▶ **CHALLENGE 1**: Please scale the answer coordinates in the rows below, beginning at the line that has "Open the マッチングの適用 dropdown showing RGB 使用" and stopping after the line that has "pyautogui.click(x=803, y=245)". Give only those lines again, requests included, with each coordinate multiplied by 2.35 and rounded to a whole number (halves round up), and leave the pictures out.

The route beings with a steep climb out of the redwoods in Limekiln Canyon onto lower Stone Ridge.  At the intersection with the Stone Ridge Trail, we took the trail into the West Fork Limekiln Canyon traverseing lovelly oak woodland and redwood-filled ravines. Eventually we climbed out of the canyon to “Ojito Pass” where the Stone Ridge Trail turns into the Gamboa Trail and curves into the South Fork Devils Canyon. The Gamboa Trail is one of the my favorite trails in all of the Ventana and passes through an amazing forest of Santa Lucia Fir, Sugar Pine and Coulter Pine with excellent views down canyon to the Pacific. The trail ends at a junction with the North Coast Ridge Trail which has sublime views of the surrounding terrain. After an open area, the North Coast Ridge Trail enters a spectacular sugar pine forest with a nice smooth trail covered in pine needles. The trail exits the forest near Tin Can Camp, which possesses one of the best views of the entire route. To the west is the remote, rugged and trail-less Middle Fork Devils Canyon and to the east is the imposing massif of Junipero Serra Peak. Beyond Tin Can Camp, the North Coast Ridge Trail descends through one last stand of Sugar Pine and Coulter Pine forest before exiting into a largely chaparral landscape that was burned in the 2008 Basin Complex fire. The trail is easily followed, but contains areas of brush and downfall to negotiate. The firebreak and the trail are mostly in unison on the ridge ridge crest, however they sometimes diverge when the firebreak sticks to he crest religiously while the trail will traversing across the terrain to avoid intermediary high points and unnecessary ups and downs. We mostly stayed to the trail except we took the firebreak over Mining Ridge. As the highest point between Ventana Double Cone and the Cone Peak area, Mining Ridge has a fantastic 360 panorama. We enjoyed lunch here and then continued down the east side of the firebreak to rejoin the North Coast Ridge Trail near the junction with the Redondo Trail (which leads down into Memorial Park).

▶ **RECORDS TO USE**:

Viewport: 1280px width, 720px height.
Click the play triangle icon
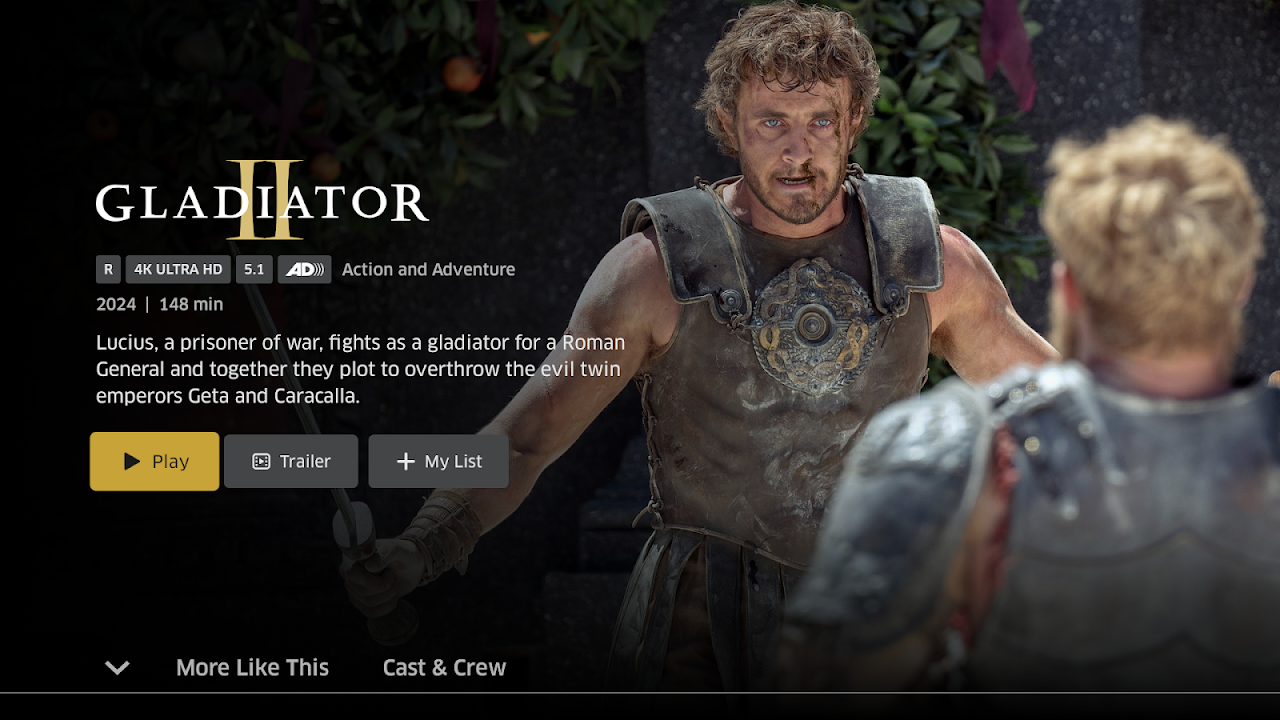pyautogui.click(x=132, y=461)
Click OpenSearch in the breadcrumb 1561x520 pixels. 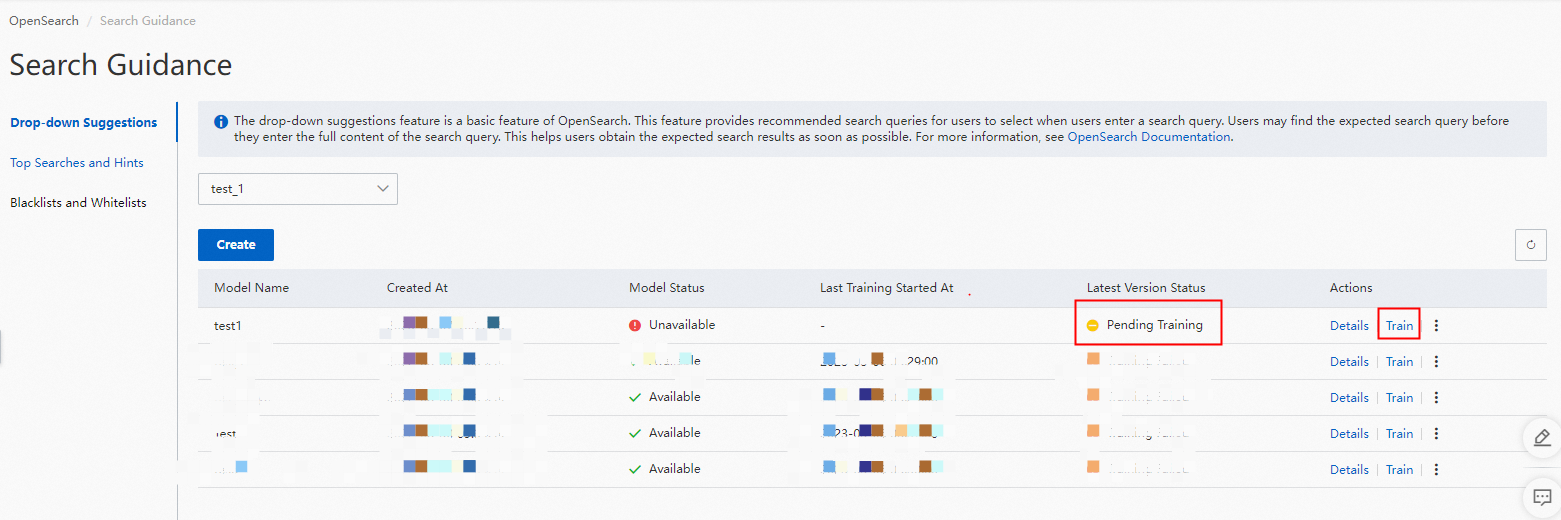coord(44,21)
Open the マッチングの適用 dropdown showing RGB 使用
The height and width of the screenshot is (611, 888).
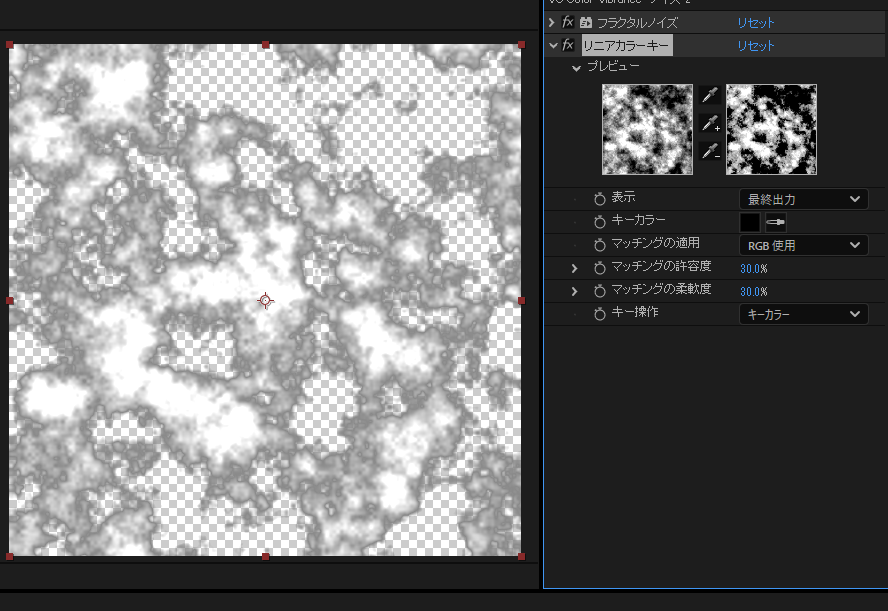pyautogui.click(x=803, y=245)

* * *

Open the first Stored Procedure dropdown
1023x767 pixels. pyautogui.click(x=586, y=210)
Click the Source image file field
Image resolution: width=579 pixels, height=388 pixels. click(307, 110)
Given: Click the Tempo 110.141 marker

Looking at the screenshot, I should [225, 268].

▶ **CHALLENGE 2**: According to the trail description, which trees make up the forest that the Gamboa Trail passes through?

▶ **FINAL ANSWER 1**:
Open the マッチングの適用 dropdown showing RGB 使用
The height and width of the screenshot is (611, 888).
pyautogui.click(x=1887, y=576)

▶ **FINAL ANSWER 2**: Santa Lucia Fir, Sugar Pine and Coulter Pine.